Financial Services Authority or more commonly referred to as FSA , is regarded as a non departmental public independent body. It may also be referred to as a quasi judicial body. The Financial Services Authority is responsible for regulating the financial service industry in UK (United Kingdom).
The FSA operates from two offices- Canary Wharf and Edinburgh. It is also responsible for listing shares on the stock exchange. While listing shares as a competent authority , the FSA is referred to as the UK Listing Authority or UKLA.
More about the Financial Services Authority (FSA) may be known under the following heads.

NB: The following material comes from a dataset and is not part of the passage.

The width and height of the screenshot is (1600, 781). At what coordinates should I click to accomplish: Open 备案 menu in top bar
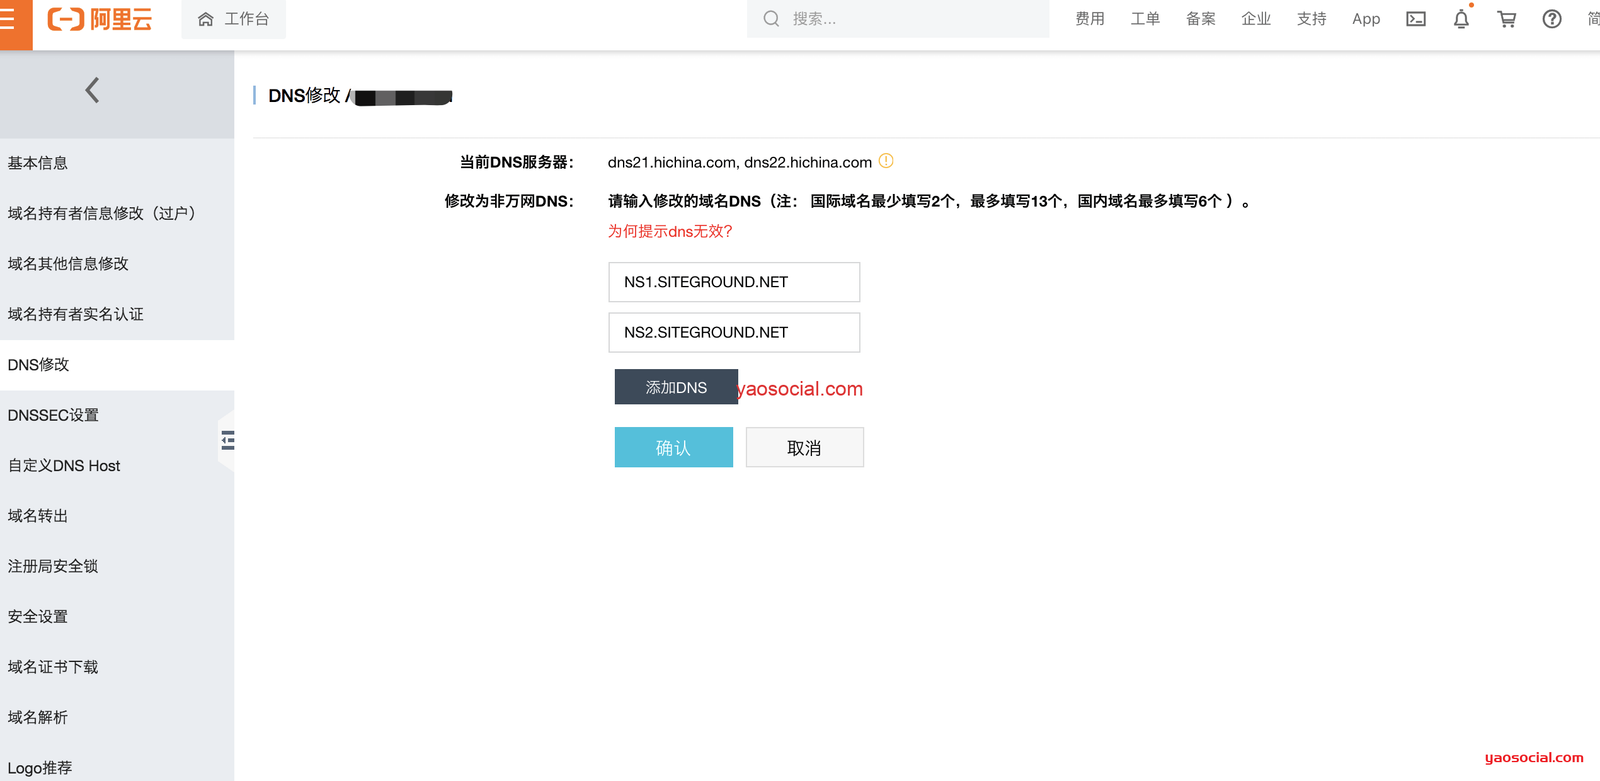pyautogui.click(x=1201, y=19)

1) Activities regulated by FSA
2) Regulatory Principles
3) Statutory Goals
Activities regulated by Financial Services Authority:
There are many activities, which are regulated by the FSA. Some of the commonly regulated activities are as follows:
While accepting deposits
When e-money is issued
Deals in investments are arranged
Investment deals involving either the agent or principal investor.
Activities related to Lloyd ‘s market
Regulation of mortgage contracts.
Administration of investment
Activities related to Pension programs
Activities related to stakeholder pension programs.
The following are a set of principles, which govern the functioning of the Financial Services Authority or the FSA.
Economy and efficiency
The Financial Services Authority or the FSA has the following statutory goals. As per the Financial Services and Markets Act, there are four statutory goals, which have been imposed upon the Financial Services Authority or the FSA. They are as follows:
Decreasing crime in finances- reducing the incidence of financial crimes. Minimizing the incidence of crimes associated with any business.
Market Confidence- enhancing confidence in the market.
Consumer protection- adopting appropriate means to save consumers from fraud thus rendering protection.
Public awareness- making people understand the financial system in an effective manner.